COURSE CARE
Winter Sun December 16, 2016 By Bob Vavrek, regional director, Central Region

Evergreen trees are troublesome, shading turf all year. Winter shade increases the chance of winter injury by weakening turf and extending periods of ice cover.

December is a great time to identify and document potential winter shade problems, especially around greens and tees. You won't experience shade patterns caused by low sun angles any other time of the year. While evergreen trees cause shade all year, never discount the impact of shade caused by the trunks, limbs and braches of deciduous trees that have lost their leaves.

Sites that are heavily shaded during the winter generally accumulate the most snow and ice cover. Snow cover is beneficial, but prolonged periods of ice cover put turf at risk of winterkill, especially at courses where the playing surfaces possess a high percentage of Poa annua. Furthermore, without sunlight to help melt it, ice cover that develops in shaded areas is very difficult to remove during a midwinter thaw.

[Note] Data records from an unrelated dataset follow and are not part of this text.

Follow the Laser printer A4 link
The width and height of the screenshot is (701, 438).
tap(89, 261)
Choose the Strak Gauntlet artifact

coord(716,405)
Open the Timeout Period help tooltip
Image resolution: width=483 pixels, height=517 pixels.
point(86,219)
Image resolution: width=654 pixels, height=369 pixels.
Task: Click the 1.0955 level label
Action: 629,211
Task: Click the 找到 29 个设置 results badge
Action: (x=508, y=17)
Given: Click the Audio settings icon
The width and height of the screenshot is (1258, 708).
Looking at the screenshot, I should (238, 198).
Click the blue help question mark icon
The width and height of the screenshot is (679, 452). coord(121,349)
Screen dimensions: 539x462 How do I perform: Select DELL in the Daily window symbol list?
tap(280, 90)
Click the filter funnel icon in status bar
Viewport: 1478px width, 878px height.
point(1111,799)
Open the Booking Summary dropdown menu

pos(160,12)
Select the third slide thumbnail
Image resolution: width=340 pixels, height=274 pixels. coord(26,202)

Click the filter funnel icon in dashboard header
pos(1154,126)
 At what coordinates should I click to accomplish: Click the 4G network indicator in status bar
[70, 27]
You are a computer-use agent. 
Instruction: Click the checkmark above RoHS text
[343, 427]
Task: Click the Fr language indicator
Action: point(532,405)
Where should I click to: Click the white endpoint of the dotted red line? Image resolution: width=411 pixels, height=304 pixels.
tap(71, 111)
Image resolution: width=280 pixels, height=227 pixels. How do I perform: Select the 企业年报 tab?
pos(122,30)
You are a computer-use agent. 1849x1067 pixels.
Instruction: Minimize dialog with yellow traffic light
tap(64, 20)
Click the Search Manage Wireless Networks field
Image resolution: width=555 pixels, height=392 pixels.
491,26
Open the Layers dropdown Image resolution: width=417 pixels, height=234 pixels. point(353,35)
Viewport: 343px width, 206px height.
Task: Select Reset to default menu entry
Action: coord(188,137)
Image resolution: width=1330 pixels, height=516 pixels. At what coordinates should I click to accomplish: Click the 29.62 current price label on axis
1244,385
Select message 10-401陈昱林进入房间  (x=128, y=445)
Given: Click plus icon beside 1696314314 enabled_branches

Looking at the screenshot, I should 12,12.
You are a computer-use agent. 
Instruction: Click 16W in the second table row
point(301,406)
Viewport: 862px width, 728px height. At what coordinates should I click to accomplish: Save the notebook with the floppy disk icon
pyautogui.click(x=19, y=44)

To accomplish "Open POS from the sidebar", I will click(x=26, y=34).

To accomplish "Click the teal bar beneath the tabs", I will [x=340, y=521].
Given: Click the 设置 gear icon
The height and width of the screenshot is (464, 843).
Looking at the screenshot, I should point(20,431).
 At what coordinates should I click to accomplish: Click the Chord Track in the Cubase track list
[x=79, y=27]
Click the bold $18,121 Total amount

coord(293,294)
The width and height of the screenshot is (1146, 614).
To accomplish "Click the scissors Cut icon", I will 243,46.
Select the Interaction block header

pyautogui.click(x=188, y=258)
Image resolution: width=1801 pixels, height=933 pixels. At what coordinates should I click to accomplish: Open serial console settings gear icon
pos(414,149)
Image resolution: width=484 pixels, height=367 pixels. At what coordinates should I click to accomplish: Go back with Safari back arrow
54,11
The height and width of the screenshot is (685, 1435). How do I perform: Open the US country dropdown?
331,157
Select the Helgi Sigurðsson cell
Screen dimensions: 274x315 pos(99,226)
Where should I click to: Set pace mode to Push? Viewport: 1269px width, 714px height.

Winter shade can also affect the bottom line of a golf facility. Shaded holes that hold ice and snow late into spring are often the limiting factor that prevents a course from opening for play. The revenue lost due to a late opening will be very difficult to recover later in the season.

Those who make decisions regarding tree removals on a golf course usually need plenty of convincing evidence before they authorize action. Images of winter shade issues can be just as valuable as images of summer shade patterns, though a bit more challenging to acquire. Sun angles can be so low during winter that it is difficult to take a picture without significant glare. Furthermore, moving around a golf course in heavy snow is challenging and frigid temperatures will rapidly sap the life from your phone or camera batteries. There is nothing worse than braving a wind chill to reach a remote area of the property only to have your camera die after taking one or two images. Needless to say, always keep your camera as warm as possible in an inside pocket. Also, take multiple pictures from multiple angles. There won't be many winter days with full sun and nobody wants to freeze twice.

A good picture is still worth a thousand words, so take the time during these shortest days of the year to build a strong case for removing problem trees.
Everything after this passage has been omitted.